En efecto, en el escrito de apelación, a folio 130 del cuaderno de 1ª instancia, inciso tercero, se dijo: « Tampoco se encuentra demostrado en el proceso que el trabajador haya recuperado su capacidad de trabajo, por lo tanto este no debe ser reubicado o reinstalado ». En el mismo sentido, a folio 134 del referido recurso de alzada, inciso quinto, se manifestó por el apelante: « Deduciéndose de lo anterior muy claramente que por el mismo estado físico y de salud del demandante a éste se le imposibilita el desempeño de un cargo cualquiera que este sea, por lo tanto el demandante no puede ser reinstalado »; por manera que al alegarse la imposibilidad de ejercer cualquier cargo, en virtud del grado de discapacidad que perseguía enervar el reintegro, ineludiblemente y en defensa de los eventuales derechos del actor, se debía revisar el tema consecuencial del reconocimiento de la pensión de invalidez, para limitar su reconocimiento, al pago de los salarios y prestaciones derivados del susodicho reintegro.

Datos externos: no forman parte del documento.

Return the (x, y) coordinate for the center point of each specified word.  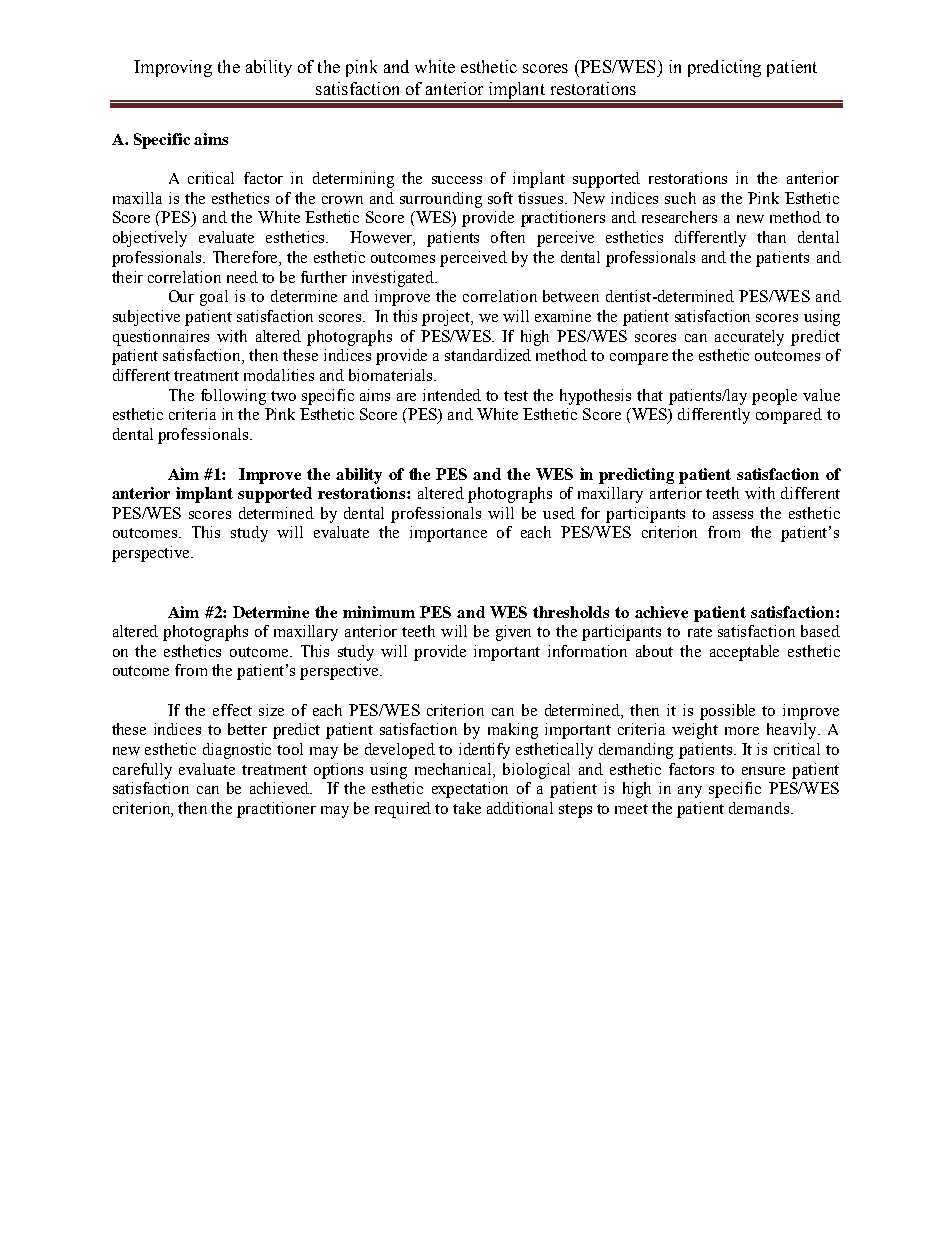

Es por lo anterior, que el Tribunal razonó así: […] Sin embargo al atender las razones del impugnante referente al grado de discapacidad padecido por el demandante, con la que se pretende negar el derecho al reintegro, para en su lugar entrar a discutir una pensión del sistema de seguridad social, por ser la discapacidad el 54%, encuentra el Tribunal apropiado declarar que el reintegro con el respectivo pago de salarios y prestaciones tendrá efectos sólo hasta la fecha en que se le hubiera reconocido por estos hechos pensión de invalidez por riesgo común, ya que el otorgamiento de esta es incompatible con la prestación del servicio y es causal de terminación de los contratos laborales. iii) Pero incluso, si se pasara por alto que en el recurso de apelación el demandado si planteó, que el actor no podía ser reinstalado, en tanto que no tenía la capacidad laboral necesaria para desempeñar el cargo, el Tribunal no podía faltar a su obligación de resolver el problema jurídico sometido a su escrutinio con las normas y la intelección que considerara, era la que se debía utilizar en dicha labor, al margen de si esas consideraciones o disposiciones legales, eran las que había señalado el actor en su escrito de apelación, que fue lo que lo llevó a concluir lo que en precedencia se citó. A propósito de la facultad anterior, más conocida como la calificación jurídica de los hechos, la Corte ha enseñado: […] Es indiscutible que la misión principal del juez es la de realizar la voluntad concreta de la ley en un caso en particular, para cuyo cumplimiento goza de autonomía en sus decisiones, garantizada por el artículo 230 de la Constitución Nacional, que expresamente establece: “Los jueces, en sus providencias, sólo están sometidos al imperio de la ley…” En este sentido el juez es autónomo al momento de la calificación jurídica de los hechos debatidos y demostrados en juicio y solo se encuentra limitado por los extremos de la litis que fijen las partes al inicio del proceso.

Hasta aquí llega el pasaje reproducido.